Ask a Tech Teacher contributor, Jeremy Keeshin, is the CEO and co-founder of CodeHS, a leading coding education platform for schools, used by millions of students. He believes educators must focus on teaching students the building blocks of technology–coding, problem-solving, and the vocabulary that clarifies both. Here are a few of the essential tech words that should be part of a students’ daily conversation not just in a tech class but in all learning. OK, maybe not ‘Assembly Language’ but definitely ‘coding’, ‘bits’, ‘debugging’, and ‘apps’ with all of its cousins:

Your Coding Vocab Lesson: 7 Words You Need To Know 

There’s a lot of new vocabulary to pick up as you enter the world of coding. Here’s a few words to help you get started navigating code.

1. Code and Coding 

Let’s start at the beginning: What is code? What is coding?

Coding is giving instructions to a computer. Code is the instructions for the computer.

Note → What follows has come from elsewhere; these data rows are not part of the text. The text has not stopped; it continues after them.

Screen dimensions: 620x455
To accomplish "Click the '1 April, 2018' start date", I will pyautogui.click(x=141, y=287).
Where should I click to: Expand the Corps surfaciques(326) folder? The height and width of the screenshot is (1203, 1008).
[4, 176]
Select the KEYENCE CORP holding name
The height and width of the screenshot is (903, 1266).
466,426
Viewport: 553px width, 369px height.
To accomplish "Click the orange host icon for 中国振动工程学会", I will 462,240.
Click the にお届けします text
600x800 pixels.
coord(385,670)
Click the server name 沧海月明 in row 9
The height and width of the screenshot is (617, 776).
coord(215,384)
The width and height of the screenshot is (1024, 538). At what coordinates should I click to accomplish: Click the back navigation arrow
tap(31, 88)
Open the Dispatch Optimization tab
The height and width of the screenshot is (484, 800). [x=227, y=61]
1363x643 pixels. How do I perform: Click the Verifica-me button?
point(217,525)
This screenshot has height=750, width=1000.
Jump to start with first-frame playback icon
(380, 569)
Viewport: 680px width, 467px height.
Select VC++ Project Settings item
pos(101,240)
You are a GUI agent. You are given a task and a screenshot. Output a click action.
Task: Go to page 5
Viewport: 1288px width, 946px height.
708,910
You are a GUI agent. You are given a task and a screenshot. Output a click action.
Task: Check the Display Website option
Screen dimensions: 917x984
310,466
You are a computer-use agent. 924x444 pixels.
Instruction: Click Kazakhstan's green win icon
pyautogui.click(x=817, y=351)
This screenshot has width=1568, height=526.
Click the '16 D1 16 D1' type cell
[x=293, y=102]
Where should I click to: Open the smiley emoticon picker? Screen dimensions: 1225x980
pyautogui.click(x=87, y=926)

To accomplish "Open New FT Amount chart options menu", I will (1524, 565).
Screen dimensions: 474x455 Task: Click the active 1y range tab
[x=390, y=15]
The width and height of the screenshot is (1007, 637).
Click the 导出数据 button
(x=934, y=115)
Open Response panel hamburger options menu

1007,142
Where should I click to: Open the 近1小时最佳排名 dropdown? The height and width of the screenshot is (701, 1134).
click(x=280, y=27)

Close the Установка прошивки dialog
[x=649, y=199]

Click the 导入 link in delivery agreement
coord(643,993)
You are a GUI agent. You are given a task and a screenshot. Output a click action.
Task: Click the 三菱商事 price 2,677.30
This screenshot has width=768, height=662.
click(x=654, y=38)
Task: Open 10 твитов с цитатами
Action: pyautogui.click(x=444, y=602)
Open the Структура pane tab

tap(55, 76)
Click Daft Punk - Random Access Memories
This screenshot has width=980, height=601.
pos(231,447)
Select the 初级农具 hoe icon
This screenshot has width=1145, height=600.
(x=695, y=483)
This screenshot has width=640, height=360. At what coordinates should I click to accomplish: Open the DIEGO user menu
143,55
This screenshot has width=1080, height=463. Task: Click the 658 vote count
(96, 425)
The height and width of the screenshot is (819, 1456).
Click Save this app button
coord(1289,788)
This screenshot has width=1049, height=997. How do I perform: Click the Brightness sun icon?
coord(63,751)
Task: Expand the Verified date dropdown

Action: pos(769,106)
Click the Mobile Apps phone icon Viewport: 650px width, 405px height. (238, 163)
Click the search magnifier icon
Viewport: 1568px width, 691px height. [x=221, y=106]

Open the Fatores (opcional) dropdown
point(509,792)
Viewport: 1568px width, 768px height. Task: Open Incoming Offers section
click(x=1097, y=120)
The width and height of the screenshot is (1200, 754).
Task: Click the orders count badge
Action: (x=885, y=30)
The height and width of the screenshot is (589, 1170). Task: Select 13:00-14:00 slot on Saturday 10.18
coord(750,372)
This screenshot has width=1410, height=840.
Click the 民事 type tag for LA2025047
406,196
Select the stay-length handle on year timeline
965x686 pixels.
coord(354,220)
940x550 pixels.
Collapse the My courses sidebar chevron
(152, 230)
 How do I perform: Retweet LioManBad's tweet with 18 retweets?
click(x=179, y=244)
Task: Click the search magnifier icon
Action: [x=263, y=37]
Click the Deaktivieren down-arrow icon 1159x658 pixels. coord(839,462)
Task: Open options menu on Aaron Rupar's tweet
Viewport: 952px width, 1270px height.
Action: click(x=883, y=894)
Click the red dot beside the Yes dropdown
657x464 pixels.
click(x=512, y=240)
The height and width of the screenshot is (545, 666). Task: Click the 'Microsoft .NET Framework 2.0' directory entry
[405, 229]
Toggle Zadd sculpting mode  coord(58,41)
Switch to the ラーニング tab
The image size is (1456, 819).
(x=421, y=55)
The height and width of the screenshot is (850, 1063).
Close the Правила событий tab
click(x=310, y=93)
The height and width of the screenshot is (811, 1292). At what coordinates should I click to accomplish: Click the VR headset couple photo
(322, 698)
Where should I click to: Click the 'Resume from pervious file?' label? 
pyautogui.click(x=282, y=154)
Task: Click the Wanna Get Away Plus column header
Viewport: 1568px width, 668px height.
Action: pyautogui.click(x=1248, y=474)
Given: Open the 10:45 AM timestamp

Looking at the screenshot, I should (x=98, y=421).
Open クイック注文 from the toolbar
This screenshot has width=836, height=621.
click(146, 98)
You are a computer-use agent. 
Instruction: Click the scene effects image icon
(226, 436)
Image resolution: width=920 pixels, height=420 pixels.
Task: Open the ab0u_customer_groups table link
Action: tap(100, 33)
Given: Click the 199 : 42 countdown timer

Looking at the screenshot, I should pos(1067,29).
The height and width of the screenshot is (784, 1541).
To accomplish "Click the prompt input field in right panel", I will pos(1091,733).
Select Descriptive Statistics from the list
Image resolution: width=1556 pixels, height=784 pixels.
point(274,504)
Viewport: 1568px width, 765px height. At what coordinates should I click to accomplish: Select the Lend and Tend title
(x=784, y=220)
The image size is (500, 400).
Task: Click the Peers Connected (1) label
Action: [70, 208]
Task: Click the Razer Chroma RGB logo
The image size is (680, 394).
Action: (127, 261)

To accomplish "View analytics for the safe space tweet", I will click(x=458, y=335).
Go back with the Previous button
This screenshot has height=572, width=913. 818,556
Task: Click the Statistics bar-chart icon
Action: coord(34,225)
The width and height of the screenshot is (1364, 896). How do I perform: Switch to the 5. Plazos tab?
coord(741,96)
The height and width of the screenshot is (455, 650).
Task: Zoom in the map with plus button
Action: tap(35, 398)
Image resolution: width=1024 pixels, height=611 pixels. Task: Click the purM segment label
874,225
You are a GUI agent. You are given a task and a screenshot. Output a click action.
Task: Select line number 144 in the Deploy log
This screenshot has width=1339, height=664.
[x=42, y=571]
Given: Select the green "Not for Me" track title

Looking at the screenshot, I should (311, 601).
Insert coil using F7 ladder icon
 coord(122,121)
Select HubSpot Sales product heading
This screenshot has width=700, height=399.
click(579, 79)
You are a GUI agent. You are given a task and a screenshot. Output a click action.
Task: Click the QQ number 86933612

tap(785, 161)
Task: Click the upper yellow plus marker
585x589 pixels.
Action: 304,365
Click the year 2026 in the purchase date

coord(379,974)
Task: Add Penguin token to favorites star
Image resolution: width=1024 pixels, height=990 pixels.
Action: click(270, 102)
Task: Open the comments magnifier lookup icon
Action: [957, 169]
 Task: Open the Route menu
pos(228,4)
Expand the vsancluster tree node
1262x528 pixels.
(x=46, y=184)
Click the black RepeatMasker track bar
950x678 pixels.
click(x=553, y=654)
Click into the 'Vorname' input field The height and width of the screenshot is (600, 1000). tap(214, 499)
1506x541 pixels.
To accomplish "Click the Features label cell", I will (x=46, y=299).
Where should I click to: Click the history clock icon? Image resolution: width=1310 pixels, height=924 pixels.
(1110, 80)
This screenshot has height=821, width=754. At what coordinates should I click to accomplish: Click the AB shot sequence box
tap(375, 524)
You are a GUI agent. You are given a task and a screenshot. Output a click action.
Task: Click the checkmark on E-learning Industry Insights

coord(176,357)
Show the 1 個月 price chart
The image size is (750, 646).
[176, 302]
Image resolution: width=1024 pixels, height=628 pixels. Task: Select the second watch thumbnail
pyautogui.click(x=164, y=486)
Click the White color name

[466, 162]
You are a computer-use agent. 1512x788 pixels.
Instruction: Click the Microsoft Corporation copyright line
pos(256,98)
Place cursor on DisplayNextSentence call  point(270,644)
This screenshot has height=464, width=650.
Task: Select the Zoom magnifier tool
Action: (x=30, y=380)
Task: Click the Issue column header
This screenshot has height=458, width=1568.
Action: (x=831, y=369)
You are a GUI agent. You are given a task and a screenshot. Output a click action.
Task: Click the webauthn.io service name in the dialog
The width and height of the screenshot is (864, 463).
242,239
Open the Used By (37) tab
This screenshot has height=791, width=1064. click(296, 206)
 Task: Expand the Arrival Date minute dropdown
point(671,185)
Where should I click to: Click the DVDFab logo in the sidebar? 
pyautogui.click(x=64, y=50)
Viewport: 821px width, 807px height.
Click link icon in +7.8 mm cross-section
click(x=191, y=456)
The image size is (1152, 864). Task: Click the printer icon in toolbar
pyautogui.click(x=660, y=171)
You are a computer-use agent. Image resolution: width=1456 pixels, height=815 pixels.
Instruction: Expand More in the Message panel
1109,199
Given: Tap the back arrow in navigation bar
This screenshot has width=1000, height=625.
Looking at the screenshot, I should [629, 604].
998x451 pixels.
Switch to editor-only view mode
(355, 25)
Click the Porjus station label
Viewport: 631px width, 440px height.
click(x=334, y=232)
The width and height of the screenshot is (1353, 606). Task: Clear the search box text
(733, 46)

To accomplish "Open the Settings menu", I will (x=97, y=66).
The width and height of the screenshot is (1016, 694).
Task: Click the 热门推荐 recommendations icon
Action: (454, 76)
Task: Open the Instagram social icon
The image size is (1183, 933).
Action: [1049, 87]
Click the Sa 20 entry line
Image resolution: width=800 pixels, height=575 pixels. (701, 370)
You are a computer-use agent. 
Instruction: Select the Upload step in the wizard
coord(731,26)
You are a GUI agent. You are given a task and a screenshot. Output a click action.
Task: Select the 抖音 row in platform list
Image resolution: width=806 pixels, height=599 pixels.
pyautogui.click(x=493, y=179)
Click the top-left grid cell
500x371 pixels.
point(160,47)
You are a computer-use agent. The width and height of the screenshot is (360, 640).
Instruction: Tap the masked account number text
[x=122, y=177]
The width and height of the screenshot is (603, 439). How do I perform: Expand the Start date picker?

Your first line of code might look something like this:

print("Hello")

This prints “Hello” out to the screen. When you type an email and hit send, someone has written code to make that work. When you open your phone, hit an icon that looks like a camera, take a photo, and it saves to the cloud—that is code. Code is what powers any technology or software you use.

2. Programming Language

Code is written in a particular programming language, which is the set of rules, or language, for giving instructions to the computer. The language may have some specific syntax about what code you can write.

There are many different programming languages used for different things. A few popular programming languages include JavaScript, Python, C++, and Java. They are built for different use cases and have different tradeoffs.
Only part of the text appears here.